(Data shown)
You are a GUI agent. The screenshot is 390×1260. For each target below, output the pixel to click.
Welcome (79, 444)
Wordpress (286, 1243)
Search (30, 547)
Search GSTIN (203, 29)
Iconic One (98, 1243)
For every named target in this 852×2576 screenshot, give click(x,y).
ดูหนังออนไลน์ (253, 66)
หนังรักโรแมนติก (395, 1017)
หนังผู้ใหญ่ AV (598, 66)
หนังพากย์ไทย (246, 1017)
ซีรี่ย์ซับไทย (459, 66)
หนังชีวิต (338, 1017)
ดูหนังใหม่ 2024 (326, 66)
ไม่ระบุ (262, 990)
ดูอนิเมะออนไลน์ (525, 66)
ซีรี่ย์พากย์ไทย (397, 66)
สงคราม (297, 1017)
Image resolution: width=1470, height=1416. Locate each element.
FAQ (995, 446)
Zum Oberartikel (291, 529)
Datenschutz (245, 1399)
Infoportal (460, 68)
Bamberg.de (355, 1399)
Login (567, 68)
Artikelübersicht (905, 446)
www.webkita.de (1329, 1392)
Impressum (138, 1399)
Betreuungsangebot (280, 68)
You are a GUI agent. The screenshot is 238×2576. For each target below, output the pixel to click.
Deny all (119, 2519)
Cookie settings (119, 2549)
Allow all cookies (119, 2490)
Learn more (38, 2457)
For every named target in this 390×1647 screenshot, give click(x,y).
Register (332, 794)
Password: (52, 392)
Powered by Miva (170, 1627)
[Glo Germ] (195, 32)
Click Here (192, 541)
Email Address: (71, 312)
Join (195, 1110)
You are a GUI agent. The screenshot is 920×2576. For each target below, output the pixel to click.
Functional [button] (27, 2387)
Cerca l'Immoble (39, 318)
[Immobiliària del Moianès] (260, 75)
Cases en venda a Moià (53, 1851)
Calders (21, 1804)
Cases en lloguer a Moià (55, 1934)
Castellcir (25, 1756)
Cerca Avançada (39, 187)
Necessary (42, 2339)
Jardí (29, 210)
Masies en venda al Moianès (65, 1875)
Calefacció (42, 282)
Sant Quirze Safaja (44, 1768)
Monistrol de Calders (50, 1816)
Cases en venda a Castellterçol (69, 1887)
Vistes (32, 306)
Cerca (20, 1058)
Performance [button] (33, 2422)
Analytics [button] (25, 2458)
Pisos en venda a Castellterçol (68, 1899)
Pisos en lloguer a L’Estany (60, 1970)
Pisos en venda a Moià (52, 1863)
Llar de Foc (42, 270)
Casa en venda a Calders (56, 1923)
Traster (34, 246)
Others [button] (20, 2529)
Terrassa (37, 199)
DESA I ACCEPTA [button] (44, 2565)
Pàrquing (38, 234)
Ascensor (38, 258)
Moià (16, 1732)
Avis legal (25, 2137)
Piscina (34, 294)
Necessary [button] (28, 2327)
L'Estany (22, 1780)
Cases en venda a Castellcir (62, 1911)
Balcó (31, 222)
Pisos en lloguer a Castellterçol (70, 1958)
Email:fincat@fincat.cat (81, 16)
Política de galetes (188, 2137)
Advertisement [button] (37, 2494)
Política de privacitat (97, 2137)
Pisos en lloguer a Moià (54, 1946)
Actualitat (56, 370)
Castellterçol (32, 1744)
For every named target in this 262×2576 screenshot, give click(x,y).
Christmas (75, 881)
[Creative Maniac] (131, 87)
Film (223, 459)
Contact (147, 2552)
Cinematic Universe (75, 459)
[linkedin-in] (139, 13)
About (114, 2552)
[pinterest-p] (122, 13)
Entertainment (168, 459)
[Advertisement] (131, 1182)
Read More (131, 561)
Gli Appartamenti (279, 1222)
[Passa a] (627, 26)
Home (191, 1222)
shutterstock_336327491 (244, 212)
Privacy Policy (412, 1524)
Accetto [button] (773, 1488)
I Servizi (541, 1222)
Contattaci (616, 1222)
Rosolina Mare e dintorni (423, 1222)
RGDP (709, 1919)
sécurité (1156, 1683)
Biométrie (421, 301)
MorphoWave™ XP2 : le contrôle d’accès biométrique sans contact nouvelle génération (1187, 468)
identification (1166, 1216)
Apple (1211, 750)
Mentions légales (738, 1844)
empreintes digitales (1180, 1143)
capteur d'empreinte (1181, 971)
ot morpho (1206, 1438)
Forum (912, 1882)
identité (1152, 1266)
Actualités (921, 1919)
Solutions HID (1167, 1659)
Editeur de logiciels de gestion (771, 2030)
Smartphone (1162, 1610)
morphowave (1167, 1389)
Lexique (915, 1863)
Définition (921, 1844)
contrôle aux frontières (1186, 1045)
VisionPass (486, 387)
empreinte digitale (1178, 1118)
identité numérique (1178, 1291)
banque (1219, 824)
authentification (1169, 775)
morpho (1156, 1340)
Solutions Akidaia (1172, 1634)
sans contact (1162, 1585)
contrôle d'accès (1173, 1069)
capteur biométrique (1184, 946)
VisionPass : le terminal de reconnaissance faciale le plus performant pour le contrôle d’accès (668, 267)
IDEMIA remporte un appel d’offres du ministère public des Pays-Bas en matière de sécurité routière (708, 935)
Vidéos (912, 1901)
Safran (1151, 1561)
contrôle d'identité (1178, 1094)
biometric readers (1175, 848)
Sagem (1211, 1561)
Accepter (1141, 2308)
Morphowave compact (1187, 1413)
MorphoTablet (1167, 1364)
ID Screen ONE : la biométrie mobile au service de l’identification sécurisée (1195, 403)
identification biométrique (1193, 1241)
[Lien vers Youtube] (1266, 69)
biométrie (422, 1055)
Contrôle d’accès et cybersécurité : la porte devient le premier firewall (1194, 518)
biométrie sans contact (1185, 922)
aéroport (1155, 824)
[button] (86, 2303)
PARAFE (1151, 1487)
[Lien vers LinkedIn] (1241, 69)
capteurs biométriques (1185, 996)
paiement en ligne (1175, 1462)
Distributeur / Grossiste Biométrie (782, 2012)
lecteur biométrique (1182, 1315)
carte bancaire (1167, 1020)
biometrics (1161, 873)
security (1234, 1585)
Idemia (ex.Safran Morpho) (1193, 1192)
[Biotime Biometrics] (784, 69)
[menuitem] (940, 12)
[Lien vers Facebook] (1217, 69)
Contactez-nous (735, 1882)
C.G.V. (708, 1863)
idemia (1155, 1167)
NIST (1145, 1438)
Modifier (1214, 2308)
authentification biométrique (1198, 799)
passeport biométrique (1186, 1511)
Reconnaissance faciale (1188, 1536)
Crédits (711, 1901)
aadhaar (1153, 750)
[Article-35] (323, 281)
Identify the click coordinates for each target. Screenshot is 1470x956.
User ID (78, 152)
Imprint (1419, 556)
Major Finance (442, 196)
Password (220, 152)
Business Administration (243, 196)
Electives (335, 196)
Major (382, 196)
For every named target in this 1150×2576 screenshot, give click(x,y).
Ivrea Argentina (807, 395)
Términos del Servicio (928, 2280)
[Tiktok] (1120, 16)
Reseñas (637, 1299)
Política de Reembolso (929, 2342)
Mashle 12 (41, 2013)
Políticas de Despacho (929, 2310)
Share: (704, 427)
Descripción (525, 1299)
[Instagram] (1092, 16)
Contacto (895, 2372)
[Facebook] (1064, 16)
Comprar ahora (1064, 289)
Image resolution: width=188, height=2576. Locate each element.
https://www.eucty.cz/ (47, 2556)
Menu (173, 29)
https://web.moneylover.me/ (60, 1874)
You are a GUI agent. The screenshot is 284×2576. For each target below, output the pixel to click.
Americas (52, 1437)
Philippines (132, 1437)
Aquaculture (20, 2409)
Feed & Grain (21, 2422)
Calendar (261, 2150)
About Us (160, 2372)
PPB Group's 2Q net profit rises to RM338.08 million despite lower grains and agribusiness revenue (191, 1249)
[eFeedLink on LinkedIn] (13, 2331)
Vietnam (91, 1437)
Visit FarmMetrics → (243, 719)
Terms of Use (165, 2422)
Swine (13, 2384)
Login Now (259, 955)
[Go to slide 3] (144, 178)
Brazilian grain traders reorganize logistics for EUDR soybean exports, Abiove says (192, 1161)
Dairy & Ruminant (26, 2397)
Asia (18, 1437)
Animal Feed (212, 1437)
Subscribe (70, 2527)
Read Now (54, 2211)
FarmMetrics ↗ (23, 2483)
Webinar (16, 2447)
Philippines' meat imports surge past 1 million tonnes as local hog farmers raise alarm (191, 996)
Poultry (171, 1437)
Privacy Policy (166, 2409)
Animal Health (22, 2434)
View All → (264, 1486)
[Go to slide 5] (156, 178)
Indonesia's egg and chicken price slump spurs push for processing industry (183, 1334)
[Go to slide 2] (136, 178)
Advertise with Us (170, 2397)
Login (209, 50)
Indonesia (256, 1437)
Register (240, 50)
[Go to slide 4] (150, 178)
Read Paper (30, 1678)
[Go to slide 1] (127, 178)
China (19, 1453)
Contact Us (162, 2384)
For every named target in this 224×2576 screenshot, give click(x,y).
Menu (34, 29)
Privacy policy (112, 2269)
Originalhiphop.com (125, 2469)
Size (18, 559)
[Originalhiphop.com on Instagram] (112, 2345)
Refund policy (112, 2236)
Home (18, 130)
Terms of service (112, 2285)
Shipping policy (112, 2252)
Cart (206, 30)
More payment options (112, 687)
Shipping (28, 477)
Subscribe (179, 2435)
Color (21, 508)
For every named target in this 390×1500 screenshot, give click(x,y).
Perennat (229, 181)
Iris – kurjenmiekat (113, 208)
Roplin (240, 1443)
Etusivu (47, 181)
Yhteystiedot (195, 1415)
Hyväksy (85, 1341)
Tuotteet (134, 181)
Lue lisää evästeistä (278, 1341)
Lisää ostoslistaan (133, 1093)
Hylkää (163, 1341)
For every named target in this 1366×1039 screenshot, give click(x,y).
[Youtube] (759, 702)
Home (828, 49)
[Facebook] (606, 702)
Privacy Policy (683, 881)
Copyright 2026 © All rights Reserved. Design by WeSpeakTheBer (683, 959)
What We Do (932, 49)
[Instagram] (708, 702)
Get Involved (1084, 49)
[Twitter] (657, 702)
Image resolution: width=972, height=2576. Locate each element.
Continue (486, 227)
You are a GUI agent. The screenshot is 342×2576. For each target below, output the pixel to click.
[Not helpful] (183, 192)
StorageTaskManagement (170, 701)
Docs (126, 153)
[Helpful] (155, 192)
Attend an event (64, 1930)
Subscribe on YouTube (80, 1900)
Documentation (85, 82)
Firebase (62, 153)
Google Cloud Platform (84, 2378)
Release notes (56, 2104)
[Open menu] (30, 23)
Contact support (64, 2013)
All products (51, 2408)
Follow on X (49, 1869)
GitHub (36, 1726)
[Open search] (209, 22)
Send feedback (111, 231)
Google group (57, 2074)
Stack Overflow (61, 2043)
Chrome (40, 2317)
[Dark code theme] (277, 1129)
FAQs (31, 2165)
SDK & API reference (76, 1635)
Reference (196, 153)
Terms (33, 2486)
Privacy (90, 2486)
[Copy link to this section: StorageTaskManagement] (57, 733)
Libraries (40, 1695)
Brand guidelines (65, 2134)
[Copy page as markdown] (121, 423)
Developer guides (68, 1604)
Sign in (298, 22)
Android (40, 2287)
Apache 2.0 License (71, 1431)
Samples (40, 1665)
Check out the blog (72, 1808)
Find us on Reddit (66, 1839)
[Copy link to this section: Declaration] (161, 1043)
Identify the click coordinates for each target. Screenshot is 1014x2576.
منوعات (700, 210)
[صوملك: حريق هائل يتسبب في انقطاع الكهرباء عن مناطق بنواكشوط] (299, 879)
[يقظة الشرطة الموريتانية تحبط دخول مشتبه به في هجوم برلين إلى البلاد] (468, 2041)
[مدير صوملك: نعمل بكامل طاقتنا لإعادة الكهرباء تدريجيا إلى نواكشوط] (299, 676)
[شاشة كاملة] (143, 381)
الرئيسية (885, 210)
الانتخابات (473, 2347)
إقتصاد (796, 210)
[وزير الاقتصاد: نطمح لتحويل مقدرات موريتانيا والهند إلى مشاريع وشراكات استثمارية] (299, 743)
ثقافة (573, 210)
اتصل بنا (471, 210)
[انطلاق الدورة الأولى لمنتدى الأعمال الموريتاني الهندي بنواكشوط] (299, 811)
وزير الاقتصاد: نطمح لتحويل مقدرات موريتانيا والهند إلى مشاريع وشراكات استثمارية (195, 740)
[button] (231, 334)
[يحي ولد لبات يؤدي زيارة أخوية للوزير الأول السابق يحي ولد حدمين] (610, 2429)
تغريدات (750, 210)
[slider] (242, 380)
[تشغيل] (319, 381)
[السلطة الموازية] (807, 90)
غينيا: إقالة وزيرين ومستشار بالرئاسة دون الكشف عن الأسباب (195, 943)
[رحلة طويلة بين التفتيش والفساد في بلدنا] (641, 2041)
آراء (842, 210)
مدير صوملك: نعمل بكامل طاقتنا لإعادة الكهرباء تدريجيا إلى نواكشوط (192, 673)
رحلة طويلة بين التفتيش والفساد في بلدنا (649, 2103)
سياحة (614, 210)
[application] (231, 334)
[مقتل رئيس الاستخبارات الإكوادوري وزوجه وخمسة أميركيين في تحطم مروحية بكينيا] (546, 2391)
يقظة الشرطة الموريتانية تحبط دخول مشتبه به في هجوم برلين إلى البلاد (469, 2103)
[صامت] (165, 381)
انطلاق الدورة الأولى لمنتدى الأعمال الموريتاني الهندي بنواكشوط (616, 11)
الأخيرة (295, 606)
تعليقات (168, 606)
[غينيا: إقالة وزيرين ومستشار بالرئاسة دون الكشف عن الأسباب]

(About this task) Look above for the line with "contrôle aux frontières (1186, 1045)"; retype exactly that line, every line after it up to the line with "ID Screen ONE", and that line too, nothing else.

(Task output)
contrôle aux frontières (1186, 1045)
VisionPass (486, 387)
empreinte digitale (1178, 1118)
identité numérique (1178, 1291)
banque (1219, 824)
authentification (1169, 775)
morpho (1156, 1340)
Solutions Akidaia (1172, 1634)
sans contact (1162, 1585)
contrôle d'accès (1173, 1069)
capteur biométrique (1184, 946)
VisionPass : le terminal de reconnaissance faciale le plus performant pour le contrôle d’accès (668, 267)
IDEMIA remporte un appel d’offres du ministère public des Pays-Bas en matière de sécurité routière (708, 935)
Vidéos (912, 1901)
Safran (1151, 1561)
contrôle d'identité (1178, 1094)
biometric readers (1175, 848)
Sagem (1211, 1561)
Accepter (1141, 2308)
Morphowave compact (1187, 1413)
MorphoTablet (1167, 1364)
ID Screen ONE : la biométrie mobile au service de l’identification sécurisée (1195, 403)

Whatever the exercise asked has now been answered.